After selling his tech start-up for millions in the 1990s, Graham Hill lived in a mansion in Seattle stocked with expensive furniture, the latest gadgets, and flashy cars in the driveway.
Hill still has the money, but now he lives in a sparsely-furnished, 420-square foot studio apartment in New York City — and he couldn’t be happier.
An advocate of the minimalist lifestyle, Hill showed TODAY’S Craig Melvin how less could be more with a tour of his apartment, which features a fold-down bed, a table that extends to seat 12 guests for dinner, and an office space that recedes into the wall.
“People understand that we have super-sized, and it's not really working for us and maybe there's a better solution,’’ Hill said in a segment on TODAY Thursday. “I think life is about experiences and about connections and about relationships, and I think you want to maximize your time focused on that and minimize your time focused on acquiring more stuff and dealing with it."
Hill’s current lifestyle, which he described earlier this month in an op-ed for the New York Times as well as a TED talk last year that has received nearly two million views online, is a far cry from his “MTV Cribs’’ existence in the 1990s. While jet-setting around the world, he realized the things he owned were starting to own him.
“That process of acquiring lots of stuff relatively quickly and feeling sort of wasteful and not very conscious about the whole thing and realizing at the end of the day, it didn't really make me any happier than my smaller, simpler life,’’ Hill said.
At the practical level, Hill now has a lot less clutter to worry about. His dining ware consists of 10 shallow bowls for salads and dishes, he only owns six dress shirts, and he doesn’t have a single DVD. He also points out that having less space to heat and cool means saving money on bills.
“Less stuff to take care of, less stuff to think about, less stuff to maintain, easier to find things — it’s just overall simpler,’’ he said.
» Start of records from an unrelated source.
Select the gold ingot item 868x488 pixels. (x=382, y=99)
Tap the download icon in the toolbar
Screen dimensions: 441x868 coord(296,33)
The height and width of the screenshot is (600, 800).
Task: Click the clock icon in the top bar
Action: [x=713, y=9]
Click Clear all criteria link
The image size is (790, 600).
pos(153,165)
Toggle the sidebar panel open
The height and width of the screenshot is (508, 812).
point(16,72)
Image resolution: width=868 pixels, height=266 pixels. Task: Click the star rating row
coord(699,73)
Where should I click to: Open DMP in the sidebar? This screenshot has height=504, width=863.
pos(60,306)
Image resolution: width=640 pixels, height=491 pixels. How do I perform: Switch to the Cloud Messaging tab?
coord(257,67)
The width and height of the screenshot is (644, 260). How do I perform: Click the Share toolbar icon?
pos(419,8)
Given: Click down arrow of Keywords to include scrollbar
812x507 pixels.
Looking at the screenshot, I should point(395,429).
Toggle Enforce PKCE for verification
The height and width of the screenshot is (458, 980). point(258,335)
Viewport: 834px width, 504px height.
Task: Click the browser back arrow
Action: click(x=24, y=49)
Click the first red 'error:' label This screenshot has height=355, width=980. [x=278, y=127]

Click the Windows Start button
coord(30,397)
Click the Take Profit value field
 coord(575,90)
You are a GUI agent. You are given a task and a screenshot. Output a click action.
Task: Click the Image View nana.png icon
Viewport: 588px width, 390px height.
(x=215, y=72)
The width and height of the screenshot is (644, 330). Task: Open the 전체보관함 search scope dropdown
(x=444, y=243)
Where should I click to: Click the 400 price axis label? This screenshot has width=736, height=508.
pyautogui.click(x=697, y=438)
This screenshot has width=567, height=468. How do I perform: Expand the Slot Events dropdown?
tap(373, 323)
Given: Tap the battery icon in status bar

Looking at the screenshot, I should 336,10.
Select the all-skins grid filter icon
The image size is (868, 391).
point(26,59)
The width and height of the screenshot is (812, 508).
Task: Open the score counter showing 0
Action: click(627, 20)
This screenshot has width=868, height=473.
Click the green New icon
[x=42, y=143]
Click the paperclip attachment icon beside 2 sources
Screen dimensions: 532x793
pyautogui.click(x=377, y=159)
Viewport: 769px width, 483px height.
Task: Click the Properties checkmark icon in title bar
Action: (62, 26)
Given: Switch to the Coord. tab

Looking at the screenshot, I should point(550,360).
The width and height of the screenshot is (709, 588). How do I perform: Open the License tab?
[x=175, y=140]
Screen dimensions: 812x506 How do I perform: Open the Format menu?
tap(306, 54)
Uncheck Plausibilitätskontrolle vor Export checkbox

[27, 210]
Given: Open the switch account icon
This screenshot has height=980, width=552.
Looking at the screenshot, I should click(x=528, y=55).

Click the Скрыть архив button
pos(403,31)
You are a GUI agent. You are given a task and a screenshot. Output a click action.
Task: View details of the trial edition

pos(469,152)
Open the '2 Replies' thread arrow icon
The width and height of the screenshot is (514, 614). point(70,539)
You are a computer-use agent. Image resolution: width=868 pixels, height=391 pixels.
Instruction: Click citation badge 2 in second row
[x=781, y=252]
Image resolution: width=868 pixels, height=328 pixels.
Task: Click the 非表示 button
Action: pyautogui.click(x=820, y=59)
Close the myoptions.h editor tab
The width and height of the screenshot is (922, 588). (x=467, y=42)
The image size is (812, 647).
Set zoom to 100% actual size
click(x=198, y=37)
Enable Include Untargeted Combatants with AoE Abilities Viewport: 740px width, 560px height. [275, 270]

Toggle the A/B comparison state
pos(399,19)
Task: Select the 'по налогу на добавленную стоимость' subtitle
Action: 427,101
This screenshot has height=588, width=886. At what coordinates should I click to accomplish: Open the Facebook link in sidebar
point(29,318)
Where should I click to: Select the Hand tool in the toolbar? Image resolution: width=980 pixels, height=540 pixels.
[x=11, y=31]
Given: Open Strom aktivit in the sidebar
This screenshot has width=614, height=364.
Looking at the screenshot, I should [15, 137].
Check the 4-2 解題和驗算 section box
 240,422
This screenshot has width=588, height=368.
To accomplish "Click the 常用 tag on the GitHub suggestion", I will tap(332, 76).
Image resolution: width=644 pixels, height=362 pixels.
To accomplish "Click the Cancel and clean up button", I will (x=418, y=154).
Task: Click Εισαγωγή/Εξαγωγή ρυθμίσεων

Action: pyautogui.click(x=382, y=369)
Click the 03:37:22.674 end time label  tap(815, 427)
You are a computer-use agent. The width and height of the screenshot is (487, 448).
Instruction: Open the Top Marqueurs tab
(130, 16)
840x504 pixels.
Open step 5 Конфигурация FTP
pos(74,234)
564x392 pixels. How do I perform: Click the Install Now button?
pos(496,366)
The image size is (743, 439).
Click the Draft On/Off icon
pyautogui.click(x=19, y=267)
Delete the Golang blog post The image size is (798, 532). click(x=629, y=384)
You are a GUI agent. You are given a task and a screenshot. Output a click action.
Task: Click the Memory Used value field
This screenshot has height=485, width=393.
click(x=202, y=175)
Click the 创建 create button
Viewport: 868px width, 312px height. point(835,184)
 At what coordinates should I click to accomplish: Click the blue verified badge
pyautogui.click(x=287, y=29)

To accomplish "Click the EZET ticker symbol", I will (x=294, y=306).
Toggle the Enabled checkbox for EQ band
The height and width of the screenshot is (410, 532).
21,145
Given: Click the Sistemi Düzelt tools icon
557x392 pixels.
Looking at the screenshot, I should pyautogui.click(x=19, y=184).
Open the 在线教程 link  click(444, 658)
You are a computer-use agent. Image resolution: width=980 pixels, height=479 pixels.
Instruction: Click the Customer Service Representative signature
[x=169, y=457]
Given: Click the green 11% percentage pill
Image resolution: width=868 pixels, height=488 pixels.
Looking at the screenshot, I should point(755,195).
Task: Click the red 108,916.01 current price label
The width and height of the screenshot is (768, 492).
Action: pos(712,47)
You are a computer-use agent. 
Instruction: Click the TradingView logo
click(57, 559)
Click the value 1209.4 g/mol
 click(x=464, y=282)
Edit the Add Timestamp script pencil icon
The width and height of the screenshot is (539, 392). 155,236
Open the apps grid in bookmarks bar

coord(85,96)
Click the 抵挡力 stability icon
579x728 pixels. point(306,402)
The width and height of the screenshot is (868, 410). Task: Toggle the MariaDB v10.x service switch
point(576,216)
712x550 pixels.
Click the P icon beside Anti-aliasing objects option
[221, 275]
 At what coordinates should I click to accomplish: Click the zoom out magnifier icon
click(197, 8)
Hill does acknowledge that the minimalist lifestyle gets a lot tougher to maintain for those married with children. As Melvin noted after one look into Hill’s stripped down bathroom, “This is a bachelor's bathroom. If you were married, there is no way you share this space with the wife.”
Despite its challenges, Hill still believes the lifestyle can benefit many and is looking to take his approach to the masses by working with a developer.
“I want to build larger buildings composed of small spaces paired with a lot of community,’’ he said.